If I remember correctly upgrading to pig 0.9.3 fixes this.  Or its fixed in 0.4.1 hcat. Can't remember which. Try pig first since 0.4.1 isn't out.

On May 15, 2012 10:53 PM, "Rajesh Balamohan" <rajesh.balamohan@gmail.com> wrote:
Hi All,

I am currently using the following. In certain scenario the filter condition is not applied and it ends up scanning the entire data.
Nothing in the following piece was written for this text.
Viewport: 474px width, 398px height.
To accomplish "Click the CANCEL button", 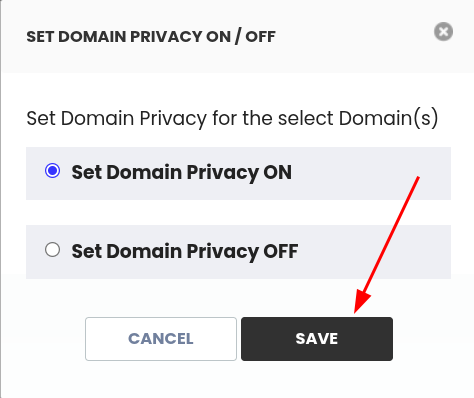I will pos(161,339).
Sample is given below.


Pig 0.9.0
HCatalog 0.4.0
Hadoop 0.20.20x

dim_referrer = LOAD 'tableA' USING org.apache.hcatalog.pig.HCatLoader();
source_data = LOAD 'tableB' USING org.apache.hcatalog.pig.HCatLoader();
source_data_new = FILTER source_data BY d =='20120415';
joined_data_referrer = JOIN source_data_new BY referrer LEFT OUTER, dim_referrer BY referrer_url using 'skewed';
dump joined_data_referrer;

In this case, all records are scanned and the filtering is not applied by HCatalog.

Shouldn't it apply the filter first and then do the sampling M/R job required for "skewed" join?

Is this a known issue. Any pointers would be of great help.



--
~Rajesh.B